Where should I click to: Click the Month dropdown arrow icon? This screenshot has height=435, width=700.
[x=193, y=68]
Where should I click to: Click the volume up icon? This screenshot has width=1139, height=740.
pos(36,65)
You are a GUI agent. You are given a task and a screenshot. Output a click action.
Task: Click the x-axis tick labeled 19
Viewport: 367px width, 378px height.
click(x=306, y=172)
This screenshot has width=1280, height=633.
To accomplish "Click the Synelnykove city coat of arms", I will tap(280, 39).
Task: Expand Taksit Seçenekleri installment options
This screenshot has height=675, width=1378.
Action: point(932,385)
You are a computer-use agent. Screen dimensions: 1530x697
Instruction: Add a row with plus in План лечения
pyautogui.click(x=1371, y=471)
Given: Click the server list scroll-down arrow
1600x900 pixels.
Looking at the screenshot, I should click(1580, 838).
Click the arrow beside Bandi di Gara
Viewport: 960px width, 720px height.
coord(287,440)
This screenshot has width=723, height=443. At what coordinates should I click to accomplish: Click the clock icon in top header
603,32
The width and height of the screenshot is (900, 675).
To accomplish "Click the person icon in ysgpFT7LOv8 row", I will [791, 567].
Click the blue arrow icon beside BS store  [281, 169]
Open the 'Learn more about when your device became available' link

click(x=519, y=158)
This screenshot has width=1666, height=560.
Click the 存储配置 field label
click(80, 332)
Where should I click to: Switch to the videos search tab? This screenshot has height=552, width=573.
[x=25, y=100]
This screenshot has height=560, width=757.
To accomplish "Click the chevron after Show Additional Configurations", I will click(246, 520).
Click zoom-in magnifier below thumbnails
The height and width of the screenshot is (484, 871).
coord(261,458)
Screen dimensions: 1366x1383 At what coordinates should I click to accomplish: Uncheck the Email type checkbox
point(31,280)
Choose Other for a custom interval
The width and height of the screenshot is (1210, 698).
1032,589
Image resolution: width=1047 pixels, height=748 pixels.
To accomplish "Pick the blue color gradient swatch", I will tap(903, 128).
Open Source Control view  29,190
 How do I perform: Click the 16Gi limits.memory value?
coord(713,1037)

--- --- ---

DIRECTIONS
Within the listing above, locate the line containing "Instruction: Add a" and the line containing "The width and height of the screenshot is (900, 675).". Reproduce those two lines and all lines between them exactly, with nothing added.

RESPONSE AREA
Instruction: Add a row with plus in План лечения
pyautogui.click(x=1371, y=471)
Given: Click the server list scroll-down arrow
1600x900 pixels.
Looking at the screenshot, I should click(1580, 838).
Click the arrow beside Bandi di Gara
Viewport: 960px width, 720px height.
coord(287,440)
This screenshot has width=723, height=443. At what coordinates should I click to accomplish: Click the clock icon in top header
603,32
The width and height of the screenshot is (900, 675).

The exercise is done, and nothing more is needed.